- Born: Esther Miriam Flesch Sandoval March 9, 1967 (age 58) São Paulo
- Education: Universidade de São Paulo
- Occupation: Lawyer
- Years active: 1988 - today
- Awards: 100 Women in Investigations 2015 - Global Investigations Review (GIR) – 2015
- Website: https://estherflesch.com.br

= Esther Flesch =

Brazilian lawyer (b. 1967)

Esther Miriam Sandoval Flesch (São Paulo, March 9, 1967) is a Brazilian lawyer. Flesch is one of the most prominent lawyers in Brazil, and achieved recognition in international rankings such as Latin Lawyer, Latin American Corporate Counsel Association (LACCA), and Legal 500.

== Early life ==
She earned her doctorate from the University of São Paulo (USP).

== Career ==
She worked for the law firm Trench, Rossi e Watanabe (TRW) from 1989.

She participated in various conferences and lectures in Brazil and abroad.

== Court halts JBS case ==
On September 17 of 2019 the Federal Court of the 1st District (Tribunal Regional Federal da 1ª Região) accepted a motion to halt prosecution against lawyer Esther Flesch in the case involving the plea bargain deals of JBS executives. The court considered that the actions taken by Flesch were not criminal.

In 2018 Flesch had been mentioned in an inquiry of plea deals between JBS executives and the district attorney (DA) in Brazil.

In 2017 she sued the Trench Rossi Watanabe law firm after an episode in which former DA Marcello Miller was hired by Trench to participate in negotiations of plea deals with JBS. Amongst the reasons for the lawsuit were access to documents that the firm declined to provide.

In April 2018 her request was granted by the São Paulo Court of Law (TJSP). A report in the Folha de S. Paulo newspaper revealed that Flesch “was interviewed in the United States by four members of Baker McKenzie in a locked room for ten hours.” In the case, Flesch confirmed that the decision to hire the former DA was taken by a committee.

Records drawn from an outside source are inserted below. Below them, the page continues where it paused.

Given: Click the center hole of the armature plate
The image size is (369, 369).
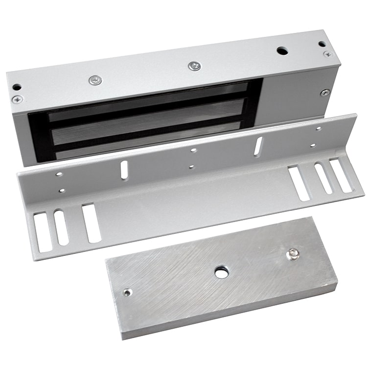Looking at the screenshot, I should [221, 272].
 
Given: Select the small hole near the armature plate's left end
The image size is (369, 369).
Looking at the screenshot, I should [128, 293].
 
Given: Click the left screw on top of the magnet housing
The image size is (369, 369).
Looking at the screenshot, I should [95, 80].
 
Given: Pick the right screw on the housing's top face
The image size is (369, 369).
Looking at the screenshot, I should [194, 65].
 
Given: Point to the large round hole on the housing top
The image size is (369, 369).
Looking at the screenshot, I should [282, 50].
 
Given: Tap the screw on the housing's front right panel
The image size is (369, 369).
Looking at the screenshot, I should [325, 92].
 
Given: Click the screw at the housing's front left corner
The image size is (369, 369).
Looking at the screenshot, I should [17, 99].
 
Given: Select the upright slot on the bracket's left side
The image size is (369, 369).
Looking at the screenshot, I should [124, 169].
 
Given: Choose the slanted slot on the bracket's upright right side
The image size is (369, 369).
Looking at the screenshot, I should [258, 146].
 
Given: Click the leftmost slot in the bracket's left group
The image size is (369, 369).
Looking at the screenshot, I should [43, 232].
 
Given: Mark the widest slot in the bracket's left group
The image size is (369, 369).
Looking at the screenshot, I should [92, 223].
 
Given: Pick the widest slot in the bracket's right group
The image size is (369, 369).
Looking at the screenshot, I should [299, 183].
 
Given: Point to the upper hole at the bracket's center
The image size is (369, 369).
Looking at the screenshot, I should [194, 150].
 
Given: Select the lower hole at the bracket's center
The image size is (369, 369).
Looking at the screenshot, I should [191, 166].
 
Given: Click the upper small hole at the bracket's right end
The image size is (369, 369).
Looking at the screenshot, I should [319, 129].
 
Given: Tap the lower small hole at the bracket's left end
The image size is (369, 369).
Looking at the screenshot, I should [62, 190].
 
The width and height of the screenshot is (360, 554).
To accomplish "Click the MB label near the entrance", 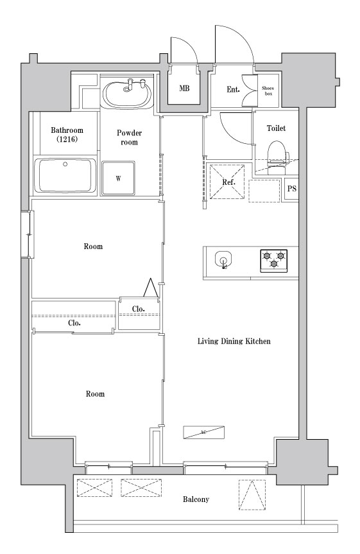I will [x=184, y=88].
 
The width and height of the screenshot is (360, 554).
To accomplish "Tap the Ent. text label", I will [x=233, y=89].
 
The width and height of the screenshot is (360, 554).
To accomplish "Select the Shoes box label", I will [x=268, y=90].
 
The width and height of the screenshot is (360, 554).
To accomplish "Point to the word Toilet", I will [x=276, y=128].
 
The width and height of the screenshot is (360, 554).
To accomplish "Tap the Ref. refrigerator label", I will [x=228, y=182].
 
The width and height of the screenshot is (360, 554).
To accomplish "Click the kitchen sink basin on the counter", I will [x=223, y=257].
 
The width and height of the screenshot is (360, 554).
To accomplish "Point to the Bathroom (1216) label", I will [x=67, y=134].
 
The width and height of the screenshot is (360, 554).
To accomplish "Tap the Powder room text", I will [x=129, y=137].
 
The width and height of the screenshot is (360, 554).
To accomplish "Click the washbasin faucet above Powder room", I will [x=135, y=83].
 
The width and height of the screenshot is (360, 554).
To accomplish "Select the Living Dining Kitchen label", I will [x=234, y=342].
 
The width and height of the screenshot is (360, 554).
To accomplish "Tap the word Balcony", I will [x=196, y=499].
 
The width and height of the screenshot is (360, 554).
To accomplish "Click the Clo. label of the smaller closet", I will [x=138, y=309].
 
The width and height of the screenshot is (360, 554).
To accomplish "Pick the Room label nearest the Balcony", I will [x=95, y=394].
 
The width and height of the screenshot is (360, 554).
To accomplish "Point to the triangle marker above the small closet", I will [x=151, y=288].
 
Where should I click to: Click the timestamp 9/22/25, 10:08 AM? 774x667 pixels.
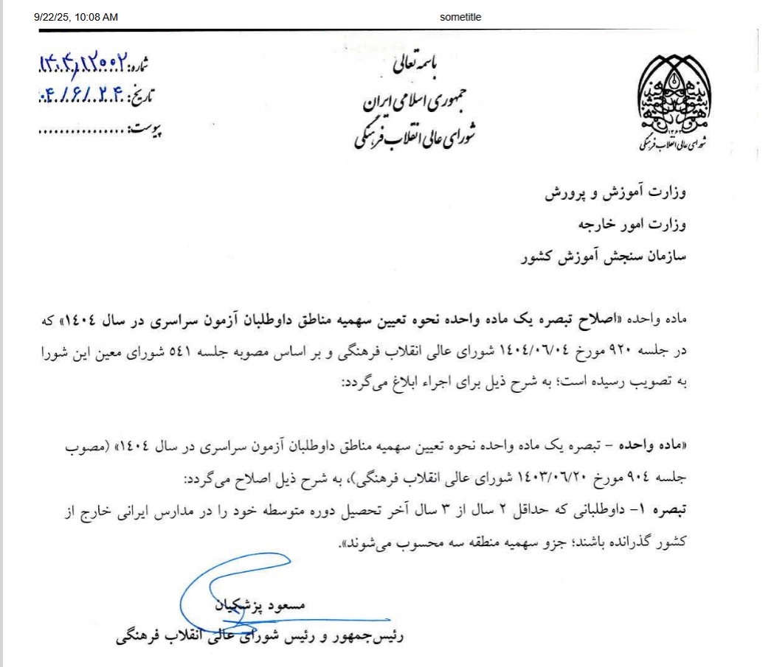coord(75,17)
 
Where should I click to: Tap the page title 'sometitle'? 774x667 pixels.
coord(460,17)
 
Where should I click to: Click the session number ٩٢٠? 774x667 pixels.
coord(654,352)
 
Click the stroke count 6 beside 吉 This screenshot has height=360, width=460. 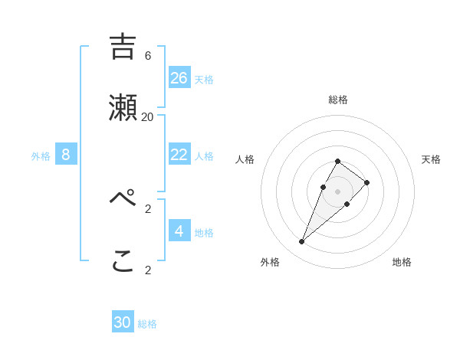[148, 56]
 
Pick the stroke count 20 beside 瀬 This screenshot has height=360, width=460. [148, 117]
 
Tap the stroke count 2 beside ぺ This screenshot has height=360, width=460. [148, 208]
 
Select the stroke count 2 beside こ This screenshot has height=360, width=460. [148, 270]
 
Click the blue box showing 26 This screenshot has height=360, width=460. [179, 78]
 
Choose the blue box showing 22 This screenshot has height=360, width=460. [179, 155]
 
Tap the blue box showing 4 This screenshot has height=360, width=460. [179, 231]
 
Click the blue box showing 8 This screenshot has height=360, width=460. [66, 155]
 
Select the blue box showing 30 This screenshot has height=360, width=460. [123, 322]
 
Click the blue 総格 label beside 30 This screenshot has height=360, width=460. [147, 324]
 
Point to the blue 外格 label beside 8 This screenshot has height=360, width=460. [41, 156]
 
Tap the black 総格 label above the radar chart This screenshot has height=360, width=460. [338, 100]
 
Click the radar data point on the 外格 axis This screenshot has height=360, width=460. [301, 242]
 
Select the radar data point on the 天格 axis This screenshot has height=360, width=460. [367, 182]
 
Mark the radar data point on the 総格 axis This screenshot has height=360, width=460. [337, 161]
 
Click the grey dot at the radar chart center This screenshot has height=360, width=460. [337, 191]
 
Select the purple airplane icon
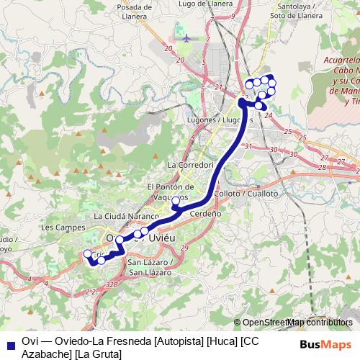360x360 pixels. pos(186,37)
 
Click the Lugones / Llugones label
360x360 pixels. pos(212,119)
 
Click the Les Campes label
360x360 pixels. pos(58,227)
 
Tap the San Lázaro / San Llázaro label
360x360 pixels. pos(148,267)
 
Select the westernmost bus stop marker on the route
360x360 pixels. pos(88,253)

In December 2018, VEJA magazine disclosed that Esther Flesch's defence had proof, including an e-mail, that revealed that the administration of Trench Rossi Watanabe had knowledge of the deal made with JBS. This included a bill in the amount of 700,000 reals sent to the company by the firm.

== Recognition ==
In 2015 she was named one of the 100 most notable female lawyers worldwide in investigations and compliance by the Global Investigations Review (GIR) in the publication Women in Investigations 2015. According to the publication, the list includes "women considered the most notable in the investigations field worldwide and includes professionals working in law firms, companies and in the public sector."